So, what have we got? A civilian ammunition shortage that is *BEYOND STATISTICAL EXPLANATION*, largely contrived, and the covert result of deliberate corporate mismanagement. These created and largely artificial problems include: difficult acquisition of resources, haphazard production planning and scheduling, followed by consequently sporadic product manufacture, and final distribution. Do I, personally, expect this situation to improve? No, I do not. In fact I expect things to get a whole lot worse BEFORE they get better; and I'm fairly well certain that, 'the really big money' is betting with me on this.

*INTERESTING READING:*

http://www.infowars.com/weapons-manufacturer-big-sis-attempting-to-exhaust-ammo-supplies/

http://pjmedia.com/blog/nationwide-ammunition-shortage-hits-us/2/

*NOTES:* If I might wax philosophical for a moment.

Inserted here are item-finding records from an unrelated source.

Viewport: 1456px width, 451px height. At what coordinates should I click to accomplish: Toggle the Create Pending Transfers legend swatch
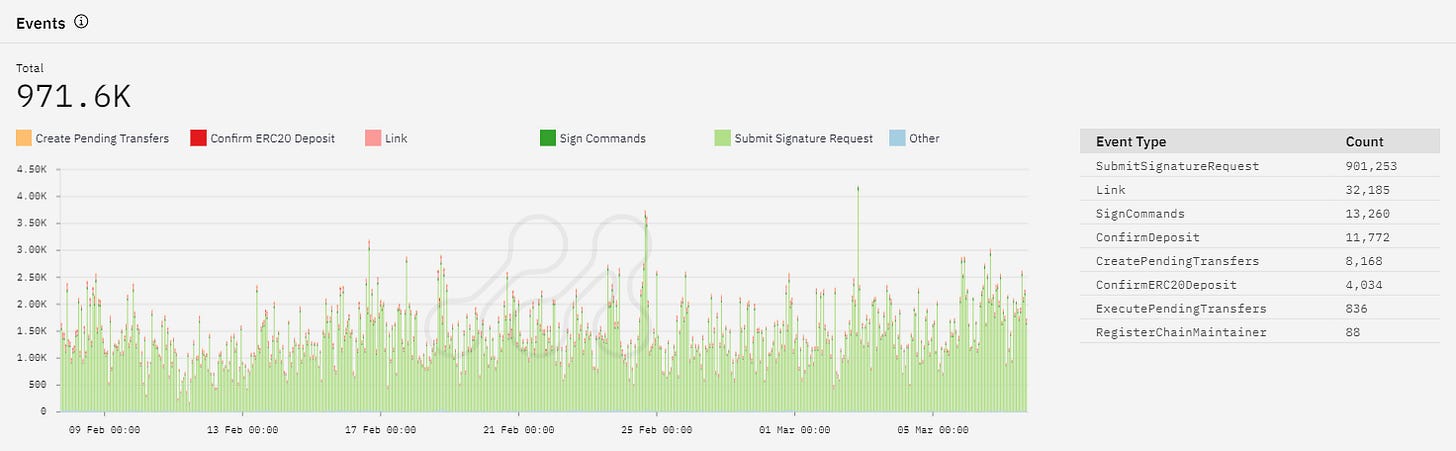point(24,138)
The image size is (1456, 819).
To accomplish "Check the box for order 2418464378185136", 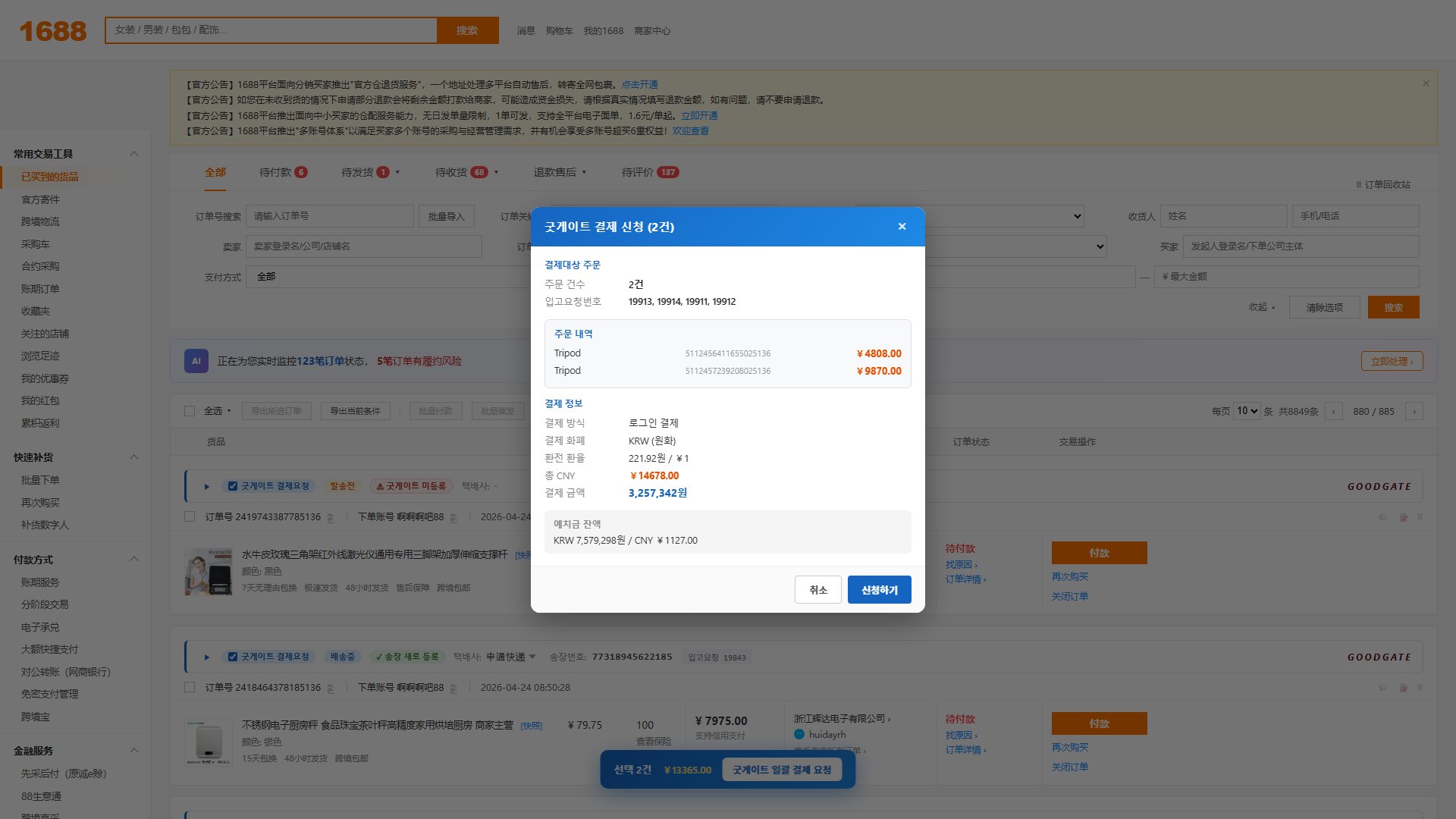I will coord(190,687).
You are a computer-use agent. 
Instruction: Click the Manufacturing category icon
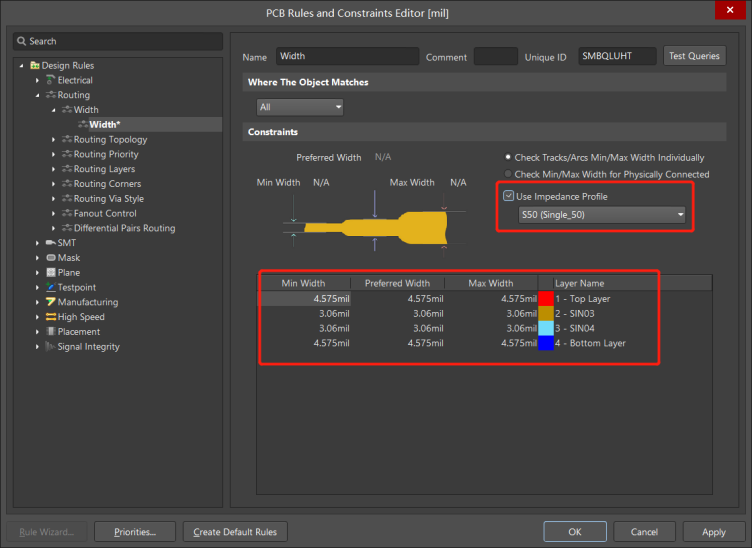[51, 302]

Perhaps the only way humanity-at-large is ever able to truly learn anything is through what history most often calls, ' the dialectic conflict of opposites'. (The Socratic Method) If the given premise is that, 'Mankind is incapable of honest self-government.' then the idyllic ideation behind the manifest concept, itself, must be established as being thoroughly self-validating in order for the stated premise to be true. The battle is, then, not physical, not intellectual, nor academic. The real battle is spiritual - Spiritual!

What does this mean? It means that the achievement of, 'honest UNIVERSAL self-government' must, of necessity, involve great human suffering; and some of that suffering might very well be personal. (As personal as it is unavoidable.)

Have you ever read the biblical Book of Revelation, and pondered to yourself, 'Why' all human affairs have to end in such savage turmoil and bloodshed? 'Couldn't God, in His omniscience, conclude the affairs of an (admittedly) evil world in another, more peaceful and less injurious way?' My own conclusion? God, in His wisdom and magnanimity, allows His creation to exhibit a certain free will - Which implies an inherent freedom for mankind to rebel.

Free will, for its part, exists in two principal forms: collective, and individual. From a universal perspective, if mankind's collective free will remains strongly antithetical to God - even to the absurd extent of doubting His existence - then the concomitant extent of human suffering necessary to, '*right what is actually a universal wrong*' also has to increase exponentially.

Just like cancer cells in the body, human suffering will continue to expand until the greater collective spirit ultimately becomes broken, and - faced with unmitigated agony - any associated, but rebellious, free will finally relents. (Kind 'a like a child repeatedly sticking his hand into the fire until he just can't stand the pain, anymore, and finally decides never to stick his hand into the fire, again!)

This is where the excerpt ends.